How to be a Yes Mom

How to be a Yes Mom

Kids hear the word “no” all the time. Think about it. Toddlers ask the most inane questions and are developmentally supposed to be exploring all the things. This inevitably leads to telling our children no…a lot.

There are many reasons why we might need to say no, but I think we should practice changing our no’s to yes’s. We can be Yes Moms! Don’t worry: we’re not going to say yes to everything. Let’s look at why we say no, and how we can turn it into a yes at appropriate times.

Yes, but later.

Sometimes we say no because it’s not a good time to do something. We’re about to leave the house, it’s almost time for dinner, company is coming over…there are lots of moments when the timing isn’t right. Kids live in the moment and they don’t think about these things. But this is what they might hear when they ask if they can go play in the puddles outside right before church:

No, you can’t go in the puddles. You have your good church clothes on and they’ll get all dirty.

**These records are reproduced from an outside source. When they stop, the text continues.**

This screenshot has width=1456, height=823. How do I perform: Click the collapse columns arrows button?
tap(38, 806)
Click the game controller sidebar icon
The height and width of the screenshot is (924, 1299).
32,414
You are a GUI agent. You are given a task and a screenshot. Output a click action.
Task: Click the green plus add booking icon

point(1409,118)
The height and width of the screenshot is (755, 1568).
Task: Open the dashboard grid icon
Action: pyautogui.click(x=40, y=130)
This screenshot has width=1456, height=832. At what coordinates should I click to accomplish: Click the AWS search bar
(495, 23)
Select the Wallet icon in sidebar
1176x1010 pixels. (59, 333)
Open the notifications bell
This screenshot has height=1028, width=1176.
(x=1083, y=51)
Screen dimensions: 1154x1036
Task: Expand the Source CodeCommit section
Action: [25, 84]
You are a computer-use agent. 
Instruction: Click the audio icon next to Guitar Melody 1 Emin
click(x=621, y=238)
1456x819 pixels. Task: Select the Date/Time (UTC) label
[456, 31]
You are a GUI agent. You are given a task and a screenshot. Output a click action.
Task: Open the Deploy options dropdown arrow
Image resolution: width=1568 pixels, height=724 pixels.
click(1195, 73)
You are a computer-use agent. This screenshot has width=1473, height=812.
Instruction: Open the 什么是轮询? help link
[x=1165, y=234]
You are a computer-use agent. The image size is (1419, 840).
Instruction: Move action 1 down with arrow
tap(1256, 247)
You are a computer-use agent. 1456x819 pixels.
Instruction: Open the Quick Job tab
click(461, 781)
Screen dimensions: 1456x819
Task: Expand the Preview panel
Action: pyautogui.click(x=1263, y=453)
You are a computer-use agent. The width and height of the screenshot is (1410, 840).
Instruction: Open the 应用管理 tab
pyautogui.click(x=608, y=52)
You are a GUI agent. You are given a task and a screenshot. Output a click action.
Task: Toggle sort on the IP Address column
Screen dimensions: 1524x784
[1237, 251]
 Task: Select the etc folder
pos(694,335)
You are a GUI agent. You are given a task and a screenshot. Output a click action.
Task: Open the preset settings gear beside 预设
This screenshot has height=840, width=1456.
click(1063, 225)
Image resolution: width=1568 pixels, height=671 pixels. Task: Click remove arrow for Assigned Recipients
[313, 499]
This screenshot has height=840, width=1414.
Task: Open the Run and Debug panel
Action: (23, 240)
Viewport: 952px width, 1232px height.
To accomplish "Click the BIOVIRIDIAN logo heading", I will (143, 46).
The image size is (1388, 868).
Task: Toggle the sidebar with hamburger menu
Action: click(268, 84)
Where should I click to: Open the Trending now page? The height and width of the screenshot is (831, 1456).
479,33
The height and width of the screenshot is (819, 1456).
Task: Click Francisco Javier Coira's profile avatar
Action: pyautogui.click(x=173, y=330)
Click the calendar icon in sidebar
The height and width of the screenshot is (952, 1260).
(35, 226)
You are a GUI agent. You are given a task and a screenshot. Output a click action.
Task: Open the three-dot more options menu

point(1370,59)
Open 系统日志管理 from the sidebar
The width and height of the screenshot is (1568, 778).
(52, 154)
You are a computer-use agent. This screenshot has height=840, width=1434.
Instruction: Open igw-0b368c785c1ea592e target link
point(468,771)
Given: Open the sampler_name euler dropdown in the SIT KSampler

You want to play in the puddles? Yes, that would be so fun! Let’s do it after we get home from church and change into our play clothes.

Feel the difference?

Yes, but after we do something else first.

We often say no because we need something else to happen. We’re trying to get our kids to eat all of a healthy dinner, we have to tidy up the house today, we have to feed the baby. How can we work with our kids so all of our needs get met? This is what our kids might hear when they ask for more pasta at dinner, when they haven’t eaten any other food on their plate.

No, you can’t have more pasta. You haven’t eaten your broccoli or meat.

Of course you can have some more pasta! Try your broccoli and meat first and then I’ll be happy to get you some pasta.

It’s a simple switch that still conveys what needs to happen with a much more positive manner.

Yes. (I can get over myself and give permission)

Sometimes we say no because we don’t want to have to deal with the outcome. This can be absolutely necessary to our sanity, but does it need to be the answer ALL the time? We don’t want to clean another set of clothes, we don’t want to pick play-doh out of the floor, we don’t want to be late to our next appointment. Again, our kids are in the moment and only see the fun instead of the extra work. Can we try to see the fun, too?

No, we’re not playing with the kinetic sand today. It’s too messy and I don’t have time to clean it up.

Yes, we can play sand! Let’s get out your shape toys and make some cool buildings!